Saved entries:
*** Block opens ***

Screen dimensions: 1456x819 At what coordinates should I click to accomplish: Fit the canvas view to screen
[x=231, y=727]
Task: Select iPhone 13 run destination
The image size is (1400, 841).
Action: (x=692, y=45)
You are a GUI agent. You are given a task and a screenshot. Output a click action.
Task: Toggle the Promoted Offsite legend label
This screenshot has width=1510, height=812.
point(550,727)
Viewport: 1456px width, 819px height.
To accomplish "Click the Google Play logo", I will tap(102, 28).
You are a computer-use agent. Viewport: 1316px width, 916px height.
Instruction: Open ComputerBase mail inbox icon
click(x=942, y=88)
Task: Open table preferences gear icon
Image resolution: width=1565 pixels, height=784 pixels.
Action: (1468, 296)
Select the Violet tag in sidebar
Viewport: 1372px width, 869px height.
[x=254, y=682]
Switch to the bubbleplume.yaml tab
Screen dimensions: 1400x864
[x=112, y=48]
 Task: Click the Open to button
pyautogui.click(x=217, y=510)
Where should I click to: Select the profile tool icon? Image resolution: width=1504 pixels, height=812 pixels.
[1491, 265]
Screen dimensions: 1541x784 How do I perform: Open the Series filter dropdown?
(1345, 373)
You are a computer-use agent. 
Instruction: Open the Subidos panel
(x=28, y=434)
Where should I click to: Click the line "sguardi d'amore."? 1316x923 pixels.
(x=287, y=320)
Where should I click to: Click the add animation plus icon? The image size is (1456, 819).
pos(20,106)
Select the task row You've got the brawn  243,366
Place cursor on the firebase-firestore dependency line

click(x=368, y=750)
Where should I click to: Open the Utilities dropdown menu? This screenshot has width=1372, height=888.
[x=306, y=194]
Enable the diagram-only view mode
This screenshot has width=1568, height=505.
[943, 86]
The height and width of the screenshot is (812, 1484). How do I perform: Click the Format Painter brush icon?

*** Block closes ***

Only lines containing the string "agent" are needed. Pull each of them out of the records above.

RESULT FOR THIS TASK
You are a GUI agent. You are given a task and a screenshot. Output a click action.
You are a computer-use agent. Viewport: 1316px width, 916px height.
You are a computer-use agent. 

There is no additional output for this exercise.